Stargateur · 2021-10-01T07:39:09Z

I'm think you are doing it wrong, a parser should not require an external state like that. That doesn't make sense that if a parser fail it mutate the state. You would mutate the state in the top level parser in function of what your subparser return.

I'm opposite to this feature, FnMut already allow state and sharing state between parser in alt is bad design.

joshrule · 2021-10-01T22:52:05Z

Thanks for responding. I'm not sure exactly how to apply your advice. I'm trying to parse text directly into first-order terms whose symbols are identified with integers. Mutating state as I go along to build a map between symbol names and integer IDs seems like a natural approach that avoids multiple passes through the data. How else would you suggest I solve this problem?

Stargateur · 2021-10-01T23:44:17Z

Thanks for responding. I'm not sure exactly how to apply your advice. I'm trying to parse text directly into first-order terms whose symbols are identified with integers. Mutating state as I go along to build a map between symbol names and integer IDs seems like a natural approach that avoids multiple passes through the data. How else would you suggest I solve this problem?

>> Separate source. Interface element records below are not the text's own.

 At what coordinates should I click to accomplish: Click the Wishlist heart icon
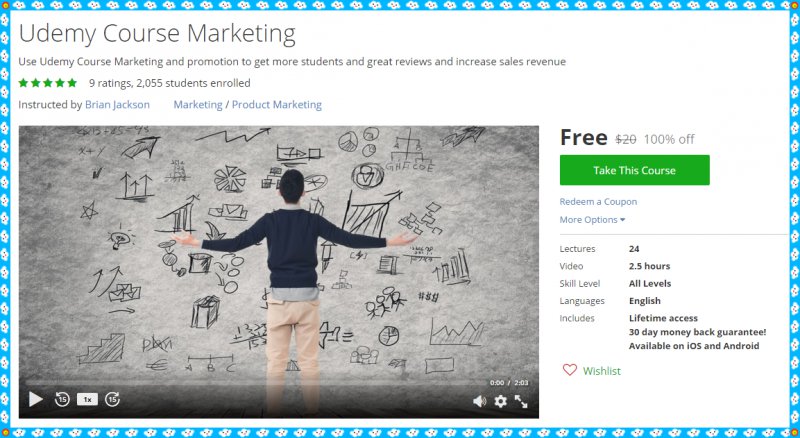click(x=569, y=370)
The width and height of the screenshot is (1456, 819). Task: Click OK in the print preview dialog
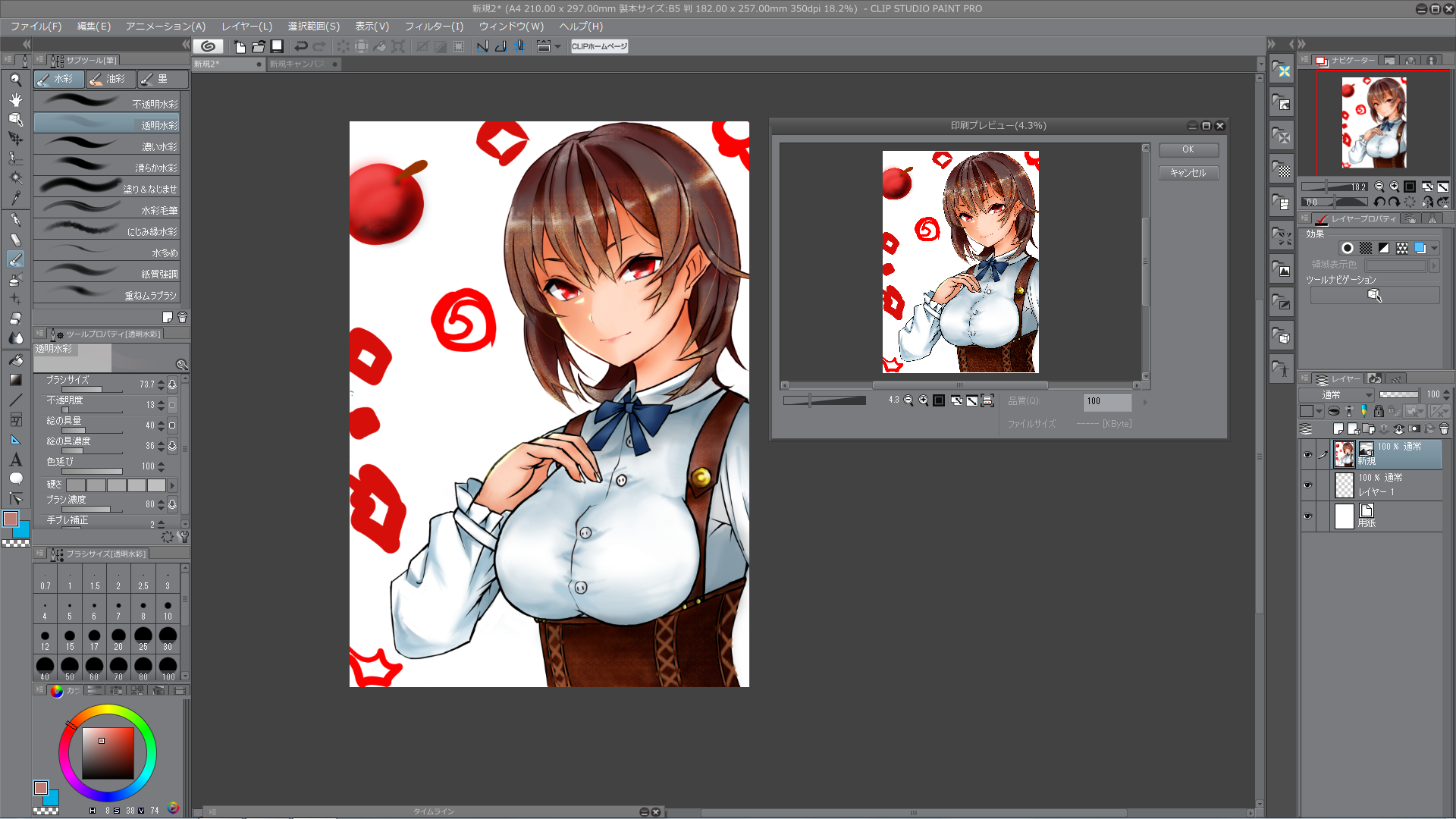pos(1188,150)
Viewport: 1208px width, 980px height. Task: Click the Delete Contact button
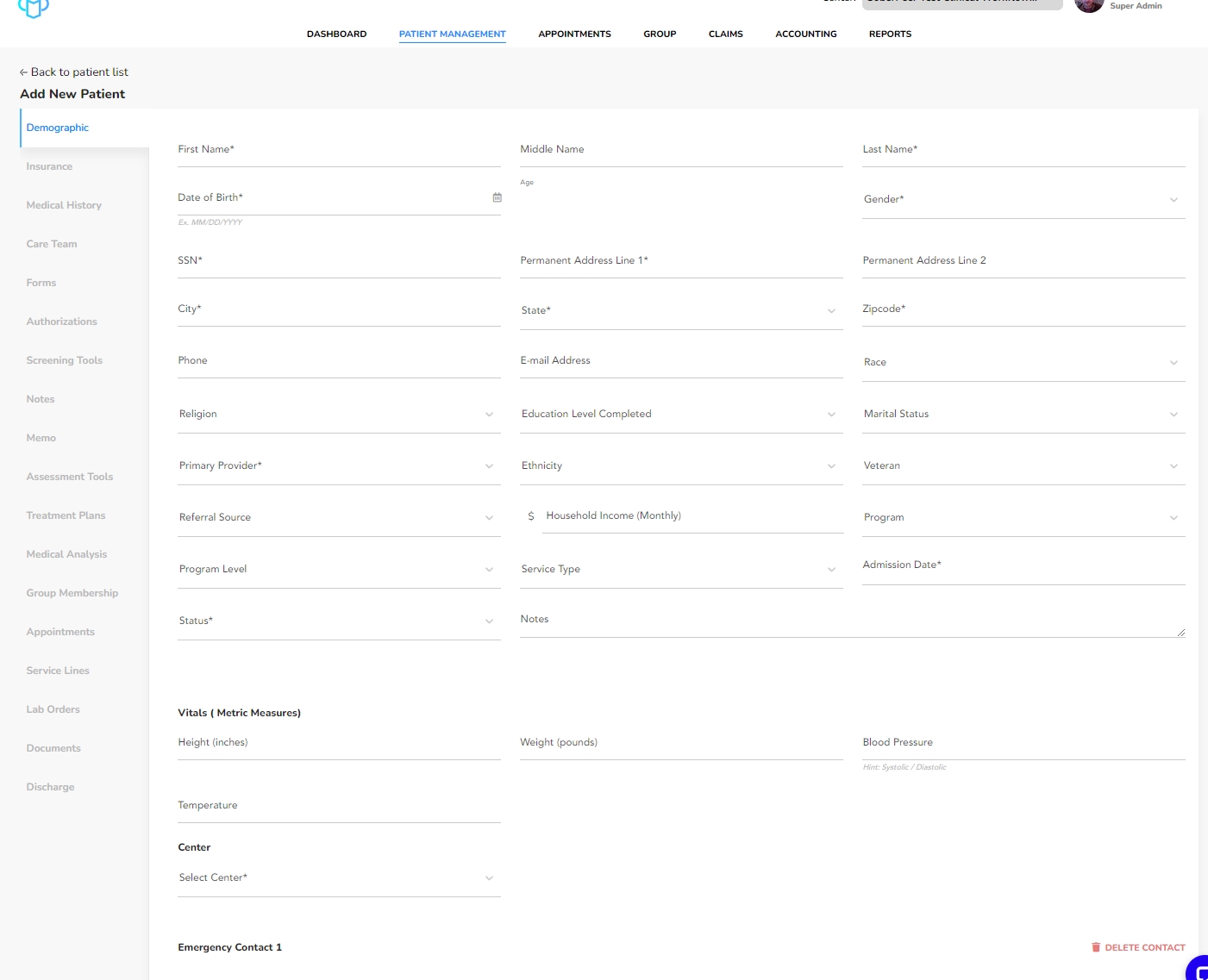coord(1144,947)
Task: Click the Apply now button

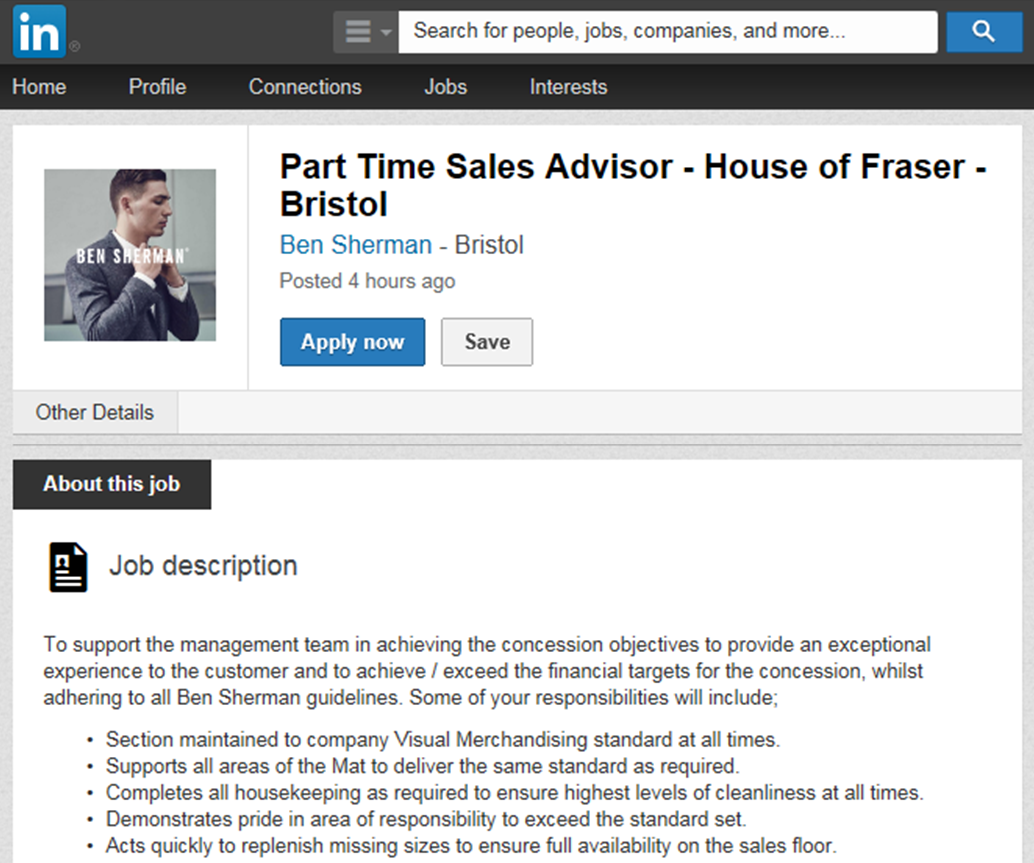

Unfortunately, I didn't understand much, first-order terms doesn't mean much without context. If possible could you make me a little example of how you would use alt_with_state with your parser ? I believe I already explain a solution, your parser should return result and you should use this result to build your state but maybe with a code example it would be more clear for both of us. I try to look at the code of your crate but that was too hard to follow without a lot of time to read.

Geal · 2021-10-10T21:12:47Z

could the mutable state be carried through a Rc<RefCell<>> from one parser to the next?

joshrule · 2021-10-11T22:32:51Z

@Geal - That's basically the solution I've landed on for now. I just wanted to bring up the friction point here in case either:

there's a known idiom or tutorial that I've missed somewhere

The potential to mutate some sort of parser state seemed to a common use case in, e.g., nom 4, so at the very least, it would be nice to have some sort of discussion in the documentation of how to handle this situation or why it should be avoided.
there's an alternate interface that nom could consider introducing to support mutable parser state.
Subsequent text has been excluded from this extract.